Mr Zelaya, meanwhile, said in a post that "we will confirm our victory". A civil society group GSC issued a plea for the electoral authorities to "answer to the fraud charges immediately". Tensions were running high as the political stand-off again spread to the streets with protests by students.

"No to fraud!" they shouted during a demonstration in support of Ms Castro outside the gates of a university east of Tegucigalpa.

On Tuesday, about 100 police in helmets and riot gear used tear gas and then truncheons to beat 800 pro-Castro protesters and send them scrambling.

Mr Hernandez is a law-and-order conservative who has promised a militarized program to improve public safety in the nation with the world's highest murder rate, which is also among the poorest in Latin America.

Gangs run whole neighborhoods, extorting businesses as large as factories and as small as tortilla stands, while drug cartels use Honduras as a transfer point for shipping illegal drugs, especially cocaine, from South America to the United States.

The clash between Mr Hernandez, of the National Party, and Ms Castro, of the Libre party, brought new uncertainty to a deeply troubled country, also reeling from the wounds of the coup just four years ago.

Mr Hernandez, who is also Speaker of the legislature, said the people have spoken at the ballot box.

The governments of Colombia, Guatemala, Panama and Costa Rica congratulated Mr Hernandez. Nicaragua's leftist President Daniel Ortega also recognized Mr Hernandez as the winner.

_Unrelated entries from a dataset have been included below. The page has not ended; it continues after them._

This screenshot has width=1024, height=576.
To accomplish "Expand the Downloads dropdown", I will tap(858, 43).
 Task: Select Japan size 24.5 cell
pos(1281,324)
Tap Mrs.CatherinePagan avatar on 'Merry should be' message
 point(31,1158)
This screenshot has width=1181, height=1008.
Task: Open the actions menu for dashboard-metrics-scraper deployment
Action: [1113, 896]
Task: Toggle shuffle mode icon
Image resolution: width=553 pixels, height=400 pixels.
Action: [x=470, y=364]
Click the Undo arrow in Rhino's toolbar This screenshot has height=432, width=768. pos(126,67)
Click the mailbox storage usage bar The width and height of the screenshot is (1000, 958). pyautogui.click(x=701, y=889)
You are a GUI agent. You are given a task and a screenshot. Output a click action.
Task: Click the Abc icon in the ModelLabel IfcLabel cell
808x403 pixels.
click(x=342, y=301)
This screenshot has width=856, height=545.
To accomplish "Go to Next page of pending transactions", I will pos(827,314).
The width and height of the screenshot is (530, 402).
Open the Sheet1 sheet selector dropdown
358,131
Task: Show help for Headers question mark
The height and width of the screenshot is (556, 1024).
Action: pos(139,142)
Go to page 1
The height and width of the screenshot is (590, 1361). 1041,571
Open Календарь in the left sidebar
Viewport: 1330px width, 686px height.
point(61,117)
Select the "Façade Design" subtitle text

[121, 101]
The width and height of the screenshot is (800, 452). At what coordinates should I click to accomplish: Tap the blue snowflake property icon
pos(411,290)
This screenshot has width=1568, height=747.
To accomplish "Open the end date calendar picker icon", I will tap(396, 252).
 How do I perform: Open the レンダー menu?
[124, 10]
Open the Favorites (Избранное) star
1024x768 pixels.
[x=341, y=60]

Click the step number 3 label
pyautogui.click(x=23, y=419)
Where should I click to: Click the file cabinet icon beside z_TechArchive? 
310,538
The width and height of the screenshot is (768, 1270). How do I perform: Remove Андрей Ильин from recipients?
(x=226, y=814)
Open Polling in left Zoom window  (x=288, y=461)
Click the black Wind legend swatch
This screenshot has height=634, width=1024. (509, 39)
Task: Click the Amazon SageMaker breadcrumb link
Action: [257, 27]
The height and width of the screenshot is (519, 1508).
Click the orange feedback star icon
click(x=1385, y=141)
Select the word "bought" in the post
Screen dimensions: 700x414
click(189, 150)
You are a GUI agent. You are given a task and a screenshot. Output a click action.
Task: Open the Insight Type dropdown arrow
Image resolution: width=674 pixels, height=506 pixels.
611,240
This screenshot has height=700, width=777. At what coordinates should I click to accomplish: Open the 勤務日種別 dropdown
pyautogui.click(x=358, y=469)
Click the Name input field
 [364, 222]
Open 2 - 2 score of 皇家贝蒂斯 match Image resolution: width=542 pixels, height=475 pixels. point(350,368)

The election's winner will inherit a country of 8.5 million people with 71 per cent of the population living in poverty and a soaring homicide rate of 20 murders per day.

Ms Castro, who proposes "Honduran-style democratic socialism", wants to rewrite the Constitution and "re-found" the country - a move similar to the one that led to the coup that ousted her husband in 2009.

Mr Zelaya was elected Honduran president as a PL candidate in 2005.

But when he moved to the political left and tried to reform the Constitution, the military abruptly deposed him with support from Congress and the Supreme Court.